Cued Speech can also:
- be used by hearing parents to give their deaf baby or child complete and early access to their home language and culture – parents do not need to learn a new language in order to communicate
- give children quick, easy and direct access to English, clarifying any spoken word
- be clearly understood by young deaf babies
- be used alongside British Sign Language for true bilingualism
- help deaf children’s speech and some speech and language problems in hearing children
- be used by a Cued Speech Transliterator, to make the speech of a third person fully accessible
- help adult Deaf people to improve their English skills
- allow both born-deaf, deafened and hearing people to communicate using the English language.
Clear, accessible language
Hearing parents will find that when they use Cued Speech with their young child the most obvious benefit, and one which will become immediately apparent, is that they can express their whole language as soon as they have learnt to cue. Your deaf child will not immediately understand it, of course, any more than a hearing baby would. But Cued Speech gives hearing parents the tool to express their own language in a way that is TOTALLY clear to their deaf baby. Soon your deaf baby will make the association between the cues (with the addition of any sounds that he or she can hear through hearing aids) and names, objects, and ideas just as a hearing baby would. Language development can take place in roughly the same way and at the same pace as it would if he or she were hearing. Once spoken language is made fully accessible by the addition of the cues, deaf children can begin to think using that same spoken language – but accessed visually. They are developing inner language.
Inner Language
Inner or internal language is enormously important. Uniquely Cued Speech children (children who have had consistent access to Cued Speech) can think in ’spoken’ language even if they have not heard it.

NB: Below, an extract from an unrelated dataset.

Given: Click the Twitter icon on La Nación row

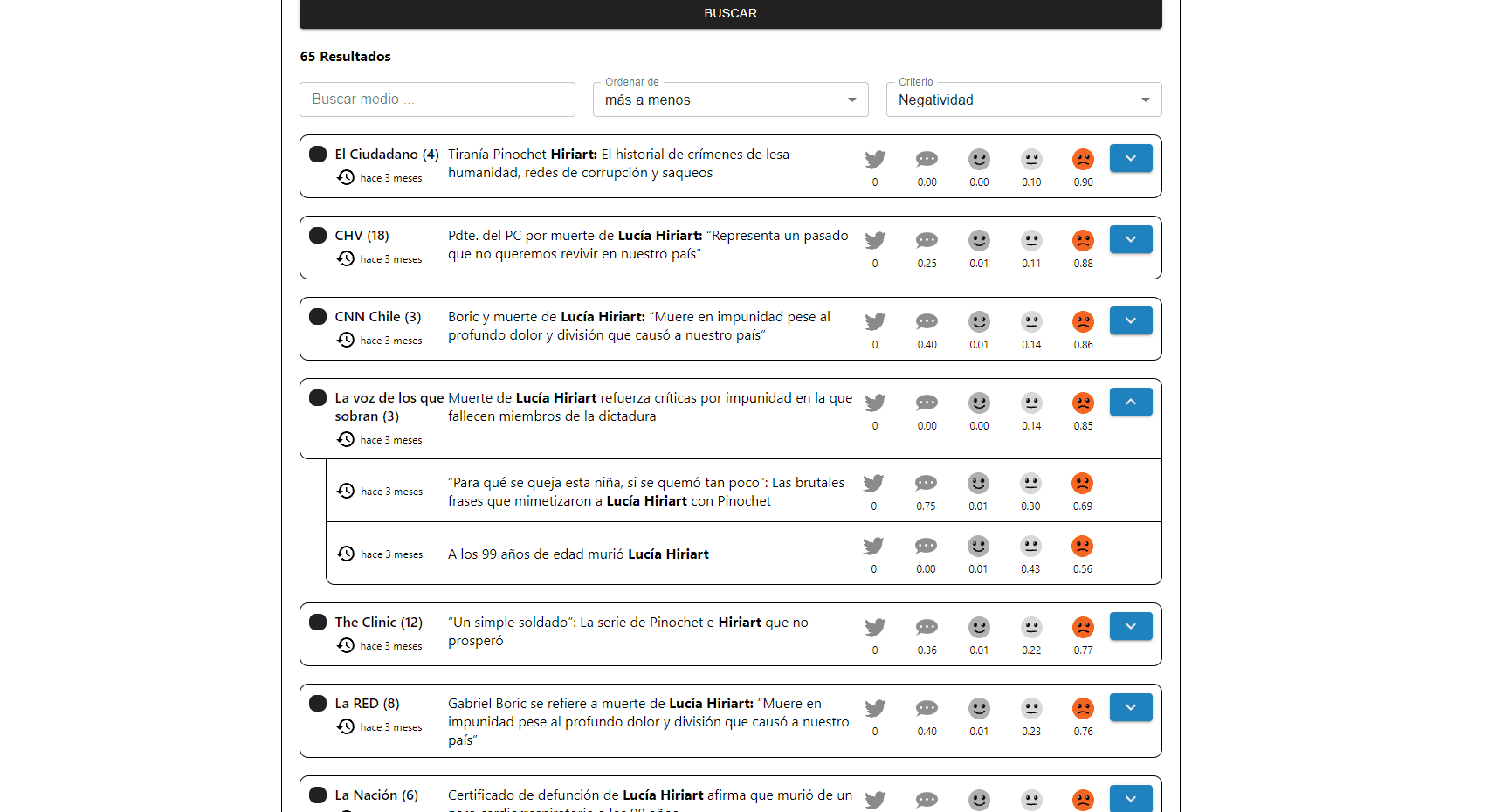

Dr Cornett, devisor of Cued Speech, wrote in 2000:
‘An important and remarkable fact is that children who have grown up with Cued Speech think in the spoken language. In 1978 I wrote to 15 teenagers who had grown up with Cued Speech, asking them to tell me what happens in their minds when they think. Thirteen replied to my letter. With regard to what happens in their minds when they think, aside from visualizing what they are thinking about, eleven wrote the identical words: “I hear myself talking”. One, who has never had any evidence of any hearing wrote: “I feel myself talking”. All were reported by their parents to talk in their sleep.’
It is this internalised language which allows deaf children who have been brought up with Cued Speech to develop normal reading skills and to improve their lipreading skills and speech. The ability to acquire full, complete, internalised spoken language without delay is the base on which these other benefits depend.